HCB News: What drew you to Overlake?
DK: Bellevue and Puget Sound’s eastside cities are hardly little suburbs anymore, and despite the fact that we are now a region approaching 1 million, it still really feels like home. In addition, the Seattle area, like the Bay Area, is a mecca for high tech. Being in my home community and the fact that technology and world-class health care are such big parts of Seattle, was a great combination for me.

HCB News: One of your experiences was in developing and implementing Overlake’s EMR system. How long ago was it implemented?
DK: We went live with EPIC in May of 2013. We, like many institutions, were using our EHR for billing purposes and really just to hold information rather than a useful tool in terms of being an interactive system designed for the safer delivery of care. Additionally, we didn’t do documentation or place orders in the system, so we took a step back and analyzed where health care was going as well as the drivers for putting in the EHR systems. We spent a year evaluating our options and choosing EPIC for our big bang implementation. Ultimately, it was a transition from a paper documentation system to 100 percent electronic and achieving HIMSS Stage 6 and a “Most Wired” designation from the American Hospital Association for three years straight.

HCB News: What takeaways did you gain from that experience?

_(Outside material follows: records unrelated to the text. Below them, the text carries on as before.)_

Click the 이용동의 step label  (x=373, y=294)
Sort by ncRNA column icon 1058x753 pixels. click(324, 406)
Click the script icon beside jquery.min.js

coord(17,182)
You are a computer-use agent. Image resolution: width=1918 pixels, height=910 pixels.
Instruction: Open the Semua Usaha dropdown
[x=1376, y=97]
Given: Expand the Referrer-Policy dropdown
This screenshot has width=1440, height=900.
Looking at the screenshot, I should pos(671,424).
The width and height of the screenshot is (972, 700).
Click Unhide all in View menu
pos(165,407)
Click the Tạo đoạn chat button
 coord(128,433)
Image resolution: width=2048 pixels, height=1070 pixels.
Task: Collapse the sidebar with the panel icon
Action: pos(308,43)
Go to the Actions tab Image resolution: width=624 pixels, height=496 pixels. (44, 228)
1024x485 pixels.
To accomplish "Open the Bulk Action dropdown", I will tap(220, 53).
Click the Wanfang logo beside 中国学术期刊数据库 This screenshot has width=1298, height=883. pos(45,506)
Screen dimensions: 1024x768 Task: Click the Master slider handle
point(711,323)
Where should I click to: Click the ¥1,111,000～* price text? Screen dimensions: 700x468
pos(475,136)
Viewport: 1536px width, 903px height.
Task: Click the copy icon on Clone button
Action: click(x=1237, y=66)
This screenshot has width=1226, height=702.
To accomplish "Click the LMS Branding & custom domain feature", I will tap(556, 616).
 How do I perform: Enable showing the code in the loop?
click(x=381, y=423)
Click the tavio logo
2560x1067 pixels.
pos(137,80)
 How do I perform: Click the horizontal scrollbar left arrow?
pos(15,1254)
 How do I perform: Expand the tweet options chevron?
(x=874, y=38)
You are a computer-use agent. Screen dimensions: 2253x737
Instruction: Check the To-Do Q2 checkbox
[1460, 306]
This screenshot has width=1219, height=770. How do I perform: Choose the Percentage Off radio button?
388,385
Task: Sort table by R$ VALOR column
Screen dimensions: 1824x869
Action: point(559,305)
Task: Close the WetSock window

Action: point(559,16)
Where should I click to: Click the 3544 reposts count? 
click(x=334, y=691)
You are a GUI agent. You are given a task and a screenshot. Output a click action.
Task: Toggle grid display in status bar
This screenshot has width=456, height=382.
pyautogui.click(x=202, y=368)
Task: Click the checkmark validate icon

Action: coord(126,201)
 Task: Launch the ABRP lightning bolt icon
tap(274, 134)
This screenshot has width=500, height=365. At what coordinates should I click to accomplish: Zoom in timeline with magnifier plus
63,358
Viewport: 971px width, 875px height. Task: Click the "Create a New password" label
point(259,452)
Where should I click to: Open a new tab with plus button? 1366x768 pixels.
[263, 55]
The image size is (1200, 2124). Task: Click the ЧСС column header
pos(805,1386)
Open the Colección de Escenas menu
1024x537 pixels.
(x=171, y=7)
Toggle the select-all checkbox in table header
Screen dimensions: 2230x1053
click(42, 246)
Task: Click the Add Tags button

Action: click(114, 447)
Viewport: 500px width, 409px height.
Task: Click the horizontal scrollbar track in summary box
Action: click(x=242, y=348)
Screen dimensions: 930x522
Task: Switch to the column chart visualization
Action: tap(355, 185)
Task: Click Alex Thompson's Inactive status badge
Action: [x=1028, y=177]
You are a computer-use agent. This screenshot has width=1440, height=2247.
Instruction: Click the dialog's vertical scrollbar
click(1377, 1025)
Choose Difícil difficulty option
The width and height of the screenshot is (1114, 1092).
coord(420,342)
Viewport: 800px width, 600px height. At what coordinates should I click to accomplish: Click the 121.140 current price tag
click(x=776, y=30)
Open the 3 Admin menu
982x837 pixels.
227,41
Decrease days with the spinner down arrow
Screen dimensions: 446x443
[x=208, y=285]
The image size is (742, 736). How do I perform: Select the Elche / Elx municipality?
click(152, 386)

DK: Use big quotes: “Change management is hard,” and there are so many layers to that statement. Looking at providers, we had a medical staff of 1,100 and they were 90 percent independent and 10 percent employed. So it entailed working collaboratively with the provider community to help them recognize the value of the EHR and that this was a real win from the patient standpoint. Having access to information and using that information to guide care were the ultimate goals. For physicians, money isn’t the scarcest commodity, it’s their time. Therefore, the key was collaborating and to help them understand that although most EHR systems will not save them time, the focus on enhanced patient care via the EHR was a huge win. We worked to get them engaged in the process of design and build and paid them for their time.